PROBLEM TO WORK ON => Could you turn every line of the records below into a JSON list of strings, one string per line, skipping any blank lines?

DATA SUPPLIED =>
-*-*-

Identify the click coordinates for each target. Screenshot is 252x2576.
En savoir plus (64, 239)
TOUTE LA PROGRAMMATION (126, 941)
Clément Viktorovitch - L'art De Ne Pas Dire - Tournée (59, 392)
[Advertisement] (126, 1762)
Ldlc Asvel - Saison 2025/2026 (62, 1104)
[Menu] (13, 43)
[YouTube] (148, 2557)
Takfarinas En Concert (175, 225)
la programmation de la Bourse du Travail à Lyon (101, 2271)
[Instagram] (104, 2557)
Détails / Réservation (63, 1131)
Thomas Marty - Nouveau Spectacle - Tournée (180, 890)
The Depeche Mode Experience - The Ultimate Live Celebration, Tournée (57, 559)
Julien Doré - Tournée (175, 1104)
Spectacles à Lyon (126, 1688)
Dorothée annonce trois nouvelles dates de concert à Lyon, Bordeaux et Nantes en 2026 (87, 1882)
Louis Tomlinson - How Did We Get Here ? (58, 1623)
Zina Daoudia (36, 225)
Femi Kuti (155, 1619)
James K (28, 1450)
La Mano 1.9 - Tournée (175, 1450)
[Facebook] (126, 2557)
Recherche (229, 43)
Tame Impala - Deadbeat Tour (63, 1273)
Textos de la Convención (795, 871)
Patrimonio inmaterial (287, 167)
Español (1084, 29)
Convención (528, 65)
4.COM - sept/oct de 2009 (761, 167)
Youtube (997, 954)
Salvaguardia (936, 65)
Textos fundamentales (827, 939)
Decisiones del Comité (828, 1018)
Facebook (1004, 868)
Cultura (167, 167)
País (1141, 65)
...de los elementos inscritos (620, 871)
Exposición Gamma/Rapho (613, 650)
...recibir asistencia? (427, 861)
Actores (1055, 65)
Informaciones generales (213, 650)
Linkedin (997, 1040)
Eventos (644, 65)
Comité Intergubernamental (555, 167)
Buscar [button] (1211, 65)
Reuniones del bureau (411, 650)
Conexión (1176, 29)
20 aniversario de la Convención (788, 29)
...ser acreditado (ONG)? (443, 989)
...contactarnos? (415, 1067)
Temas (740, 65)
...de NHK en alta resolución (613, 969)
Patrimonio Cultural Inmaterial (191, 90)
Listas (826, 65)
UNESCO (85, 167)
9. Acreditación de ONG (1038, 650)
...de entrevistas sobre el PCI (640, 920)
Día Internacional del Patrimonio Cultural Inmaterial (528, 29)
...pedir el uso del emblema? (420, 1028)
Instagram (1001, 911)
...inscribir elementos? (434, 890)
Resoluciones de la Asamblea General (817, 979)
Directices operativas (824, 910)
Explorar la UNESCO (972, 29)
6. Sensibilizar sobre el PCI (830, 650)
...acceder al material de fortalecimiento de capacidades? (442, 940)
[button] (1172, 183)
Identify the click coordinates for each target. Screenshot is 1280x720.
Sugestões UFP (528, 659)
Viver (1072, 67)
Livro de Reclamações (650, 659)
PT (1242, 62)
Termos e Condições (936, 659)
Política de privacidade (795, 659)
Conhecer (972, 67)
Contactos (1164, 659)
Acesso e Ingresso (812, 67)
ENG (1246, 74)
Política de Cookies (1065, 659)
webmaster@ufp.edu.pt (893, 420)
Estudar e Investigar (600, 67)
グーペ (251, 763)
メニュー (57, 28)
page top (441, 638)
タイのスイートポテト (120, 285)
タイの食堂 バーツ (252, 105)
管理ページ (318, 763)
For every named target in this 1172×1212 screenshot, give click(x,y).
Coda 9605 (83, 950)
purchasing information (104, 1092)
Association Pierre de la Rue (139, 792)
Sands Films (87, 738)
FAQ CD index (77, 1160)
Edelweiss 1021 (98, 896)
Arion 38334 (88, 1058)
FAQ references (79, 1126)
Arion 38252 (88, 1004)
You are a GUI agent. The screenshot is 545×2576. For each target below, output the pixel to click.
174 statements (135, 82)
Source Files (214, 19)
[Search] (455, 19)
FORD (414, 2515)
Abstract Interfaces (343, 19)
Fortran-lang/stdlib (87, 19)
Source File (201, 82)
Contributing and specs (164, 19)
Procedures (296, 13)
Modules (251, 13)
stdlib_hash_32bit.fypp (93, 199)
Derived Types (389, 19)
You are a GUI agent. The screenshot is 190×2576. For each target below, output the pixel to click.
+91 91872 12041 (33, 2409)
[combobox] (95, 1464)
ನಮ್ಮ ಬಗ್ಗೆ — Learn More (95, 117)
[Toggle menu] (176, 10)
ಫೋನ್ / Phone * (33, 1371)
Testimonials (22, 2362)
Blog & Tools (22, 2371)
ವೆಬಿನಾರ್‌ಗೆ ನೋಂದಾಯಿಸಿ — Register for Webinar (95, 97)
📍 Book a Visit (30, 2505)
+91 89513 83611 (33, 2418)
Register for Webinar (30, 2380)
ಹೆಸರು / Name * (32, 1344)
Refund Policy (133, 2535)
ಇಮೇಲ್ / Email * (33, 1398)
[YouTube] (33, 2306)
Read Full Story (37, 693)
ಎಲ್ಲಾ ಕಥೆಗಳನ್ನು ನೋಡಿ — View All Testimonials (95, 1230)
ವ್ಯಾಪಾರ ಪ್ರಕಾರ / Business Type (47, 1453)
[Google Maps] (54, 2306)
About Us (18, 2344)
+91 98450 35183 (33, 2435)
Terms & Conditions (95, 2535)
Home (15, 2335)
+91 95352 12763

-*-*-

ANSWER TO THE PROBLEM =>
[
  "Identify the click coordinates for each target. Screenshot is 252x2576.",
  "En savoir plus (64, 239)",
  "TOUTE LA PROGRAMMATION (126, 941)",
  "Clément Viktorovitch - L'art De Ne Pas Dire - Tournée (59, 392)",
  "[Advertisement] (126, 1762)",
  "Ldlc Asvel - Saison 2025/2026 (62, 1104)",
  "[Menu] (13, 43)",
  "[YouTube] (148, 2557)",
  "Takfarinas En Concert (175, 225)",
  "la programmation de la Bourse du Travail à Lyon (101, 2271)",
  "[Instagram] (104, 2557)",
  "Détails / Réservation (63, 1131)",
  "Thomas Marty - Nouveau Spectacle - Tournée (180, 890)",
  "The Depeche Mode Experience - The Ultimate Live Celebration, Tournée (57, 559)",
  "Julien Doré - Tournée (175, 1104)",
  "Spectacles à Lyon (126, 1688)",
  "Dorothée annonce trois nouvelles dates de concert à Lyon, Bordeaux et Nantes en 2026 (87, 1882)",
  "Louis Tomlinson - How Did We Get Here ? (58, 1623)",
  "Zina Daoudia (36, 225)",
  "Femi Kuti (155, 1619)",
  "James K (28, 1450)",
  "La Mano 1.9 - Tournée (175, 1450)",
  "[Facebook] (126, 2557)",
  "Recherche (229, 43)",
  "Tame Impala - Deadbeat Tour (63, 1273)",
  "Textos de la Convención (795, 871)",
  "Patrimonio inmaterial (287, 167)",
  "Español (1084, 29)",
  "Convención (528, 65)",
  "4.COM - sept/oct de 2009 (761, 167)",
  "Youtube (997, 954)",
  "Salvaguardia (936, 65)",
  "Textos fundamentales (827, 939)",
  "Decisiones del Comité (828, 1018)",
  "Facebook (1004, 868)",
  "Cultura (167, 167)",
  "País (1141, 65)",
  "...de los elementos inscritos (620, 871)",
  "Exposición Gamma/Rapho (613, 650)",
  "...recibir asistencia? (427, 861)",
  "Actores (1055, 65)",
  "Informaciones generales (213, 650)",
  "Linkedin (997, 1040)",
  "Eventos (644, 65)",
  "Comité Intergubernamental (555, 167)",
  "Buscar [button] (1211, 65)",
  "Reuniones del bureau (411, 650)",
  "Conexión (1176, 29)",
  "20 aniversario de la Convención (788, 29)",
  "...ser acreditado (ONG)? (443, 989)",
  "...contactarnos? (415, 1067)",
  "Temas (740, 65)",
  "...de NHK en alta resolución (613, 969)",
  "Patrimonio Cultural Inmaterial (191, 90)",
  "Listas (826, 65)",
  "UNESCO (85, 167)",
  "9. Acreditación de ONG (1038, 650)",
  "...de entrevistas sobre el PCI (640, 920)",
  "Día Internacional del Patrimonio Cultural Inmaterial (528, 29)",
  "...pedir el uso del emblema? (420, 1028)",
  "Instagram (1001, 911)",
  "...inscribir elementos? (434, 890)",
  "Resoluciones de la Asamblea General (817, 979)",
  "Directices operativas (824, 910)",
  "Explorar la UNESCO (972, 29)",
  "6. Sensibilizar sobre el PCI (830, 650)",
  "...acceder al material de fortalecimiento de capacidades? (442, 940)",
  "[button] (1172, 183)",
  "Identify the click coordinates for each target. Screenshot is 1280x720.",
  "Sugestões UFP (528, 659)",
  "Viver (1072, 67)",
  "Livro de Reclamações (650, 659)",
  "PT (1242, 62)",
  "Termos e Condições (936, 659)",
  "Política de privacidade (795, 659)",
  "Conhecer (972, 67)",
  "Contactos (1164, 659)",
  "Acesso e Ingresso (812, 67)",
  "ENG (1246, 74)",
  "Política de Cookies (1065, 659)",
  "webmaster@ufp.edu.pt (893, 420)",
  "Estudar e Investigar (600, 67)",
  "グーペ (251, 763)",
  "メニュー (57, 28)",
  "page top (441, 638)",
  "タイのスイートポテト (120, 285)",
  "タイの食堂 バーツ (252, 105)",
  "管理ページ (318, 763)",
  "For every named target in this 1172×1212 screenshot, give click(x,y).",
  "Coda 9605 (83, 950)",
  "purchasing information (104, 1092)",
  "Association Pierre de la Rue (139, 792)",
  "Sands Films (87, 738)",
  "FAQ CD index (77, 1160)",
  "Edelweiss 1021 (98, 896)",
  "Arion 38334 (88, 1058)",
  "FAQ references (79, 1126)",
  "Arion 38252 (88, 1004)",
  "You are a GUI agent. The screenshot is 545×2576. For each target below, output the pixel to click.",
  "174 statements (135, 82)",
  "Source Files (214, 19)",
  "[Search] (455, 19)",
  "FORD (414, 2515)",
  "Abstract Interfaces (343, 19)",
  "Fortran-lang/stdlib (87, 19)",
  "Source File (201, 82)",
  "Contributing and specs (164, 19)",
  "Procedures (296, 13)",
  "Modules (251, 13)",
  "stdlib_hash_32bit.fypp (93, 199)",
  "Derived Types (389, 19)",
  "You are a GUI agent. The screenshot is 190×2576. For each target below, output the pixel to click.",
  "+91 91872 12041 (33, 2409)",
  "[combobox] (95, 1464)",
  "ನಮ್ಮ ಬಗ್ಗೆ — Learn More (95, 117)",
  "[Toggle menu] (176, 10)",
  "ಫೋನ್ / Phone * (33, 1371)",
  "Testimonials (22, 2362)",
  "Blog & Tools (22, 2371)",
  "ವೆಬಿನಾರ್‌ಗೆ ನೋಂದಾಯಿಸಿ — Register for Webinar (95, 97)",
  "📍 Book a Visit (30, 2505)",
  "+91 89513 83611 (33, 2418)",
  "Register for Webinar (30, 2380)",
  "ಹೆಸರು / Name * (32, 1344)",
  "Refund Policy (133, 2535)",
  "ಇಮೇಲ್ / Email * (33, 1398)",
  "[YouTube] (33, 2306)",
  "Read Full Story (37, 693)",
  "ಎಲ್ಲಾ ಕಥೆಗಳನ್ನು ನೋಡಿ — View All Testimonials (95, 1230)",
  "ವ್ಯಾಪಾರ ಪ್ರಕಾರ / Business Type (47, 1453)",
  "[Google Maps] (54, 2306)",
  "About Us (18, 2344)",
  "+91 98450 35183 (33, 2435)",
  "Terms & Conditions (95, 2535)",
  "Home (15, 2335)",
  "+91 95352 12763"
]